**Task objective**
Copy out every line of the material below without changing anything.

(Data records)
'''
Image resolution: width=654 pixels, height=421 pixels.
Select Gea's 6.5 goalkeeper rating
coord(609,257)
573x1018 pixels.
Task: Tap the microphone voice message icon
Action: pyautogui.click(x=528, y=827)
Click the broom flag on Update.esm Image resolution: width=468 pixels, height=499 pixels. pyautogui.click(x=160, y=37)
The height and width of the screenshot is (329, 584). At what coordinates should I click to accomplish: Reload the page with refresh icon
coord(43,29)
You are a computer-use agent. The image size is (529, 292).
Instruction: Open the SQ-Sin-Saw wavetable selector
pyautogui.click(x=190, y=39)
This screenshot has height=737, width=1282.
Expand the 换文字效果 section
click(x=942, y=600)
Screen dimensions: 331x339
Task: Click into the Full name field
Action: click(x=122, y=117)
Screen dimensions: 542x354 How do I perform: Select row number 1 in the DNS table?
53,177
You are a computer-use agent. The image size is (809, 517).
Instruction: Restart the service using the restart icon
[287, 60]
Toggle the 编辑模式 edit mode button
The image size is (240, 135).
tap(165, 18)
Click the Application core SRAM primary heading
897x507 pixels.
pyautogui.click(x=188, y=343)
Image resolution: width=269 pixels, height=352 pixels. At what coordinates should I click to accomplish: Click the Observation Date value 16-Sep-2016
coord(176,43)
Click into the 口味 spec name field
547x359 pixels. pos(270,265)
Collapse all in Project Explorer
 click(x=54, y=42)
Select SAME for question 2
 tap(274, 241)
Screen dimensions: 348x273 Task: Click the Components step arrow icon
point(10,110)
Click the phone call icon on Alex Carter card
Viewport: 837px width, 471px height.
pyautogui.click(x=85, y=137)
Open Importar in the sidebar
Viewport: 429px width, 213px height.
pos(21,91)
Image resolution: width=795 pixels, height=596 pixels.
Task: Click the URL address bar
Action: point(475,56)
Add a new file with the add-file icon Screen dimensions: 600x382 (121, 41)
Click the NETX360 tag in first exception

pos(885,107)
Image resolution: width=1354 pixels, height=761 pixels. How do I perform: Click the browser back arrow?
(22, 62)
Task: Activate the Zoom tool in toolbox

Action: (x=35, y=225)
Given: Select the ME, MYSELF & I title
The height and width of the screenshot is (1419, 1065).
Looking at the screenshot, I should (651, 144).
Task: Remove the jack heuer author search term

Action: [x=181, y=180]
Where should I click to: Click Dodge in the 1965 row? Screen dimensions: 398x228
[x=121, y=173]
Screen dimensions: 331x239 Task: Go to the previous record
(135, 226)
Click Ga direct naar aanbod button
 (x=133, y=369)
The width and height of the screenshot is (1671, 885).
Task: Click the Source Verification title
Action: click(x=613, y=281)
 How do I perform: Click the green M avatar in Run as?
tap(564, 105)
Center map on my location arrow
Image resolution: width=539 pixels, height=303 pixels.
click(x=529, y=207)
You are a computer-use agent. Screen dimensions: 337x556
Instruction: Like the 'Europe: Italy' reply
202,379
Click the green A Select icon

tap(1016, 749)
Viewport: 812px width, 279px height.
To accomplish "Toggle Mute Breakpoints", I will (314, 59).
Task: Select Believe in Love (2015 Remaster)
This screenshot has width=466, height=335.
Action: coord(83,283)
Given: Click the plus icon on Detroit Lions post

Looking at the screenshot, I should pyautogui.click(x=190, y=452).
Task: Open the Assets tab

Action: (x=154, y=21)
'''
**Full response**
Image resolution: width=654 pixels, height=421 pixels.
Select Gea's 6.5 goalkeeper rating
coord(609,257)
573x1018 pixels.
Task: Tap the microphone voice message icon
Action: pyautogui.click(x=528, y=827)
Click the broom flag on Update.esm Image resolution: width=468 pixels, height=499 pixels. pyautogui.click(x=160, y=37)
The height and width of the screenshot is (329, 584). At what coordinates should I click to accomplish: Reload the page with refresh icon
coord(43,29)
You are a computer-use agent. The image size is (529, 292).
Instruction: Open the SQ-Sin-Saw wavetable selector
pyautogui.click(x=190, y=39)
This screenshot has height=737, width=1282.
Expand the 换文字效果 section
click(x=942, y=600)
Screen dimensions: 331x339
Task: Click into the Full name field
Action: click(x=122, y=117)
Screen dimensions: 542x354 How do I perform: Select row number 1 in the DNS table?
53,177
You are a computer-use agent. The image size is (809, 517).
Instruction: Restart the service using the restart icon
[287, 60]
Toggle the 编辑模式 edit mode button
The image size is (240, 135).
tap(165, 18)
Click the Application core SRAM primary heading
897x507 pixels.
pyautogui.click(x=188, y=343)
Image resolution: width=269 pixels, height=352 pixels. At what coordinates should I click to accomplish: Click the Observation Date value 16-Sep-2016
coord(176,43)
Click into the 口味 spec name field
547x359 pixels. pos(270,265)
Collapse all in Project Explorer
 click(x=54, y=42)
Select SAME for question 2
 tap(274, 241)
Screen dimensions: 348x273 Task: Click the Components step arrow icon
point(10,110)
Click the phone call icon on Alex Carter card
Viewport: 837px width, 471px height.
pyautogui.click(x=85, y=137)
Open Importar in the sidebar
Viewport: 429px width, 213px height.
pos(21,91)
Image resolution: width=795 pixels, height=596 pixels.
Task: Click the URL address bar
Action: point(475,56)
Add a new file with the add-file icon Screen dimensions: 600x382 (121, 41)
Click the NETX360 tag in first exception

pos(885,107)
Image resolution: width=1354 pixels, height=761 pixels. How do I perform: Click the browser back arrow?
(22, 62)
Task: Activate the Zoom tool in toolbox

Action: (x=35, y=225)
Given: Select the ME, MYSELF & I title
The height and width of the screenshot is (1419, 1065).
Looking at the screenshot, I should (651, 144).
Task: Remove the jack heuer author search term

Action: [x=181, y=180]
Where should I click to: Click Dodge in the 1965 row? Screen dimensions: 398x228
[x=121, y=173]
Screen dimensions: 331x239 Task: Go to the previous record
(135, 226)
Click Ga direct naar aanbod button
 (x=133, y=369)
The width and height of the screenshot is (1671, 885).
Task: Click the Source Verification title
Action: click(x=613, y=281)
 How do I perform: Click the green M avatar in Run as?
tap(564, 105)
Center map on my location arrow
Image resolution: width=539 pixels, height=303 pixels.
click(x=529, y=207)
You are a computer-use agent. Screen dimensions: 337x556
Instruction: Like the 'Europe: Italy' reply
202,379
Click the green A Select icon

tap(1016, 749)
Viewport: 812px width, 279px height.
To accomplish "Toggle Mute Breakpoints", I will (314, 59).
Task: Select Believe in Love (2015 Remaster)
This screenshot has width=466, height=335.
Action: coord(83,283)
Given: Click the plus icon on Detroit Lions post

Looking at the screenshot, I should pyautogui.click(x=190, y=452).
Task: Open the Assets tab

Action: (x=154, y=21)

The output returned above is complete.